Sunday, March 9, 2008

Los Angeles, Part II


Maila Nurmi died on January 10th of this year.

If you’re one of the vast multitudes who doesn’t recognize her name, it is my condescending, snobbish contention that you are not making the best of your time here on Earth, and really ought to make a bigger effort to find out what life actually has to offer, beyond talking on your cell phone about the dumbest crap imaginable, and shitty, corporate-manicured top-40 music.

So here’s a chance to learn: Maila Nurmi came very close to not having anyone remember who she was, but for a fateful decision to dress up like Charles Addams’ femme fatale character from his New Yorker cartoons, and attend choreographer Lester Horton's annual Bal Caribe Masquerade in 1953. It was here that TV producer Hunt Stromberg, Jr. saw the Finland-born beauty, and got the idea of having her host a late-night horror movie program. Maila (or her writer-husband Dean Riesner, depending on whose story you believe) christened the character Vampira, and the first episode of The Vampira Show aired on May 1st, 1954.
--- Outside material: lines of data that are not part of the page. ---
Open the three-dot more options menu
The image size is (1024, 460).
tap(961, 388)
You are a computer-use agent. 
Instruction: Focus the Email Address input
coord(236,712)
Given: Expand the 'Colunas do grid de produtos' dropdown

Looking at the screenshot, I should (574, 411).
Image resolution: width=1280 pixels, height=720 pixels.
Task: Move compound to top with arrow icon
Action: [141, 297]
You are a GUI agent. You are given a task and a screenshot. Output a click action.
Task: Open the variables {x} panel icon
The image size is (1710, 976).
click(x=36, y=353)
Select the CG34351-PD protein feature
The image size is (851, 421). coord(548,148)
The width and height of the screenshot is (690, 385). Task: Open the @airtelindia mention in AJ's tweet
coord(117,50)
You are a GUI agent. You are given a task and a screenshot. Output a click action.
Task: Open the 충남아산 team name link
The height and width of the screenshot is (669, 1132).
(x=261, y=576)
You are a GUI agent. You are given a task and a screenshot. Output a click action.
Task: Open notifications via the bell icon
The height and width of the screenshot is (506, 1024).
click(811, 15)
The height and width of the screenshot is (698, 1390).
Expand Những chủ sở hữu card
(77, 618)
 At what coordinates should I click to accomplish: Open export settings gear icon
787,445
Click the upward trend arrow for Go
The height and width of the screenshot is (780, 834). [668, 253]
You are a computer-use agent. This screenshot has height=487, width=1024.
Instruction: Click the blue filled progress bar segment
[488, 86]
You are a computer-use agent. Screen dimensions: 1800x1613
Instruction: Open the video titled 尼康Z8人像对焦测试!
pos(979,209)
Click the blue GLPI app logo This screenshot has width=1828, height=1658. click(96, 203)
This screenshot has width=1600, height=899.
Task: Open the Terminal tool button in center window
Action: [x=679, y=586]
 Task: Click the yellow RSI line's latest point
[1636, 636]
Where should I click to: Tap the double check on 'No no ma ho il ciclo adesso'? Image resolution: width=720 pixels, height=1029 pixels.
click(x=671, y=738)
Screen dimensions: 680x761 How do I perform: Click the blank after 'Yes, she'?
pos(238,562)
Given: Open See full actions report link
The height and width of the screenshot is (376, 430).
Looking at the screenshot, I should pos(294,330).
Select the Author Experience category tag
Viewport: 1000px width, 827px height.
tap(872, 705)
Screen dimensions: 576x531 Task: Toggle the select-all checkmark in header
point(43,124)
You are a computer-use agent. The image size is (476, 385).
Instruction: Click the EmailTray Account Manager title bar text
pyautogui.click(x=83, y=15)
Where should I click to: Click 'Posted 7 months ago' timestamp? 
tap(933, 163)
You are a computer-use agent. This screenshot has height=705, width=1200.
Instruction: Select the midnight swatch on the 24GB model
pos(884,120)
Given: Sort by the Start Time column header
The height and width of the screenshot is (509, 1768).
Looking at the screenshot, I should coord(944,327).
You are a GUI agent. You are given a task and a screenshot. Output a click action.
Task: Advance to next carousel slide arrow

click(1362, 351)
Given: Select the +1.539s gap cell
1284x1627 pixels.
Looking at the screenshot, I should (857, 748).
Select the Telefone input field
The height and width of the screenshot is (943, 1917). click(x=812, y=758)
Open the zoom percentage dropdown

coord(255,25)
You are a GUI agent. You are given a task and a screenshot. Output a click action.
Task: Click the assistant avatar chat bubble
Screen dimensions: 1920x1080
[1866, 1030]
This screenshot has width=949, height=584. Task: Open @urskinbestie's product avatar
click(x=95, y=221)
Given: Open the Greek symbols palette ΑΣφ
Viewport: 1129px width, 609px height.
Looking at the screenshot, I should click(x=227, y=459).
It is an accident of history that Maila Nurmi and Vampira will forever be associated with Ed Wood and 1959’s Plan 9 from Outer Space. Acting as one of TV's first horror hosts, and pioneering the sex-and-death look that is ubiquitous today, The Vampira Show actually brought Maila a lot of attention: Life, Newsweek, and TV Guide ran articles about her (despite the show only being aired in the Los Angeles area), and she was nominated for the Most Outstanding Female Personality emmy in 1954. This is what she should be remembered for, but the plug was pulled on The Vampira Show after barely a year because the fiercely independent Nurmi refused to sell the rights to her character to ABC.

Somewhat adrift in Hollywood, Nurmi got parts in other movies during her short stint as a movie actress (Sex Kittens go to College and The Magic Sword, among others), but it was her decision to accept 300 one dollar bills from Ed Wood, and dust off her Vampira costume for his tour de force Plan Nine From Outer Space, for which she’ll always be fondly remembered. Nurmi worked for one day only, refusing to utter one word of the dialog Wood had written for her (“I can’t say these words. It’s too moronic. Can I do it as a mute?”), and went on with her life. Twenty years later Wood became the apotheosis of Cult, Plan 9 became the darling of the cult crowd, and Vampira was suddenly a worldwide phenomenon.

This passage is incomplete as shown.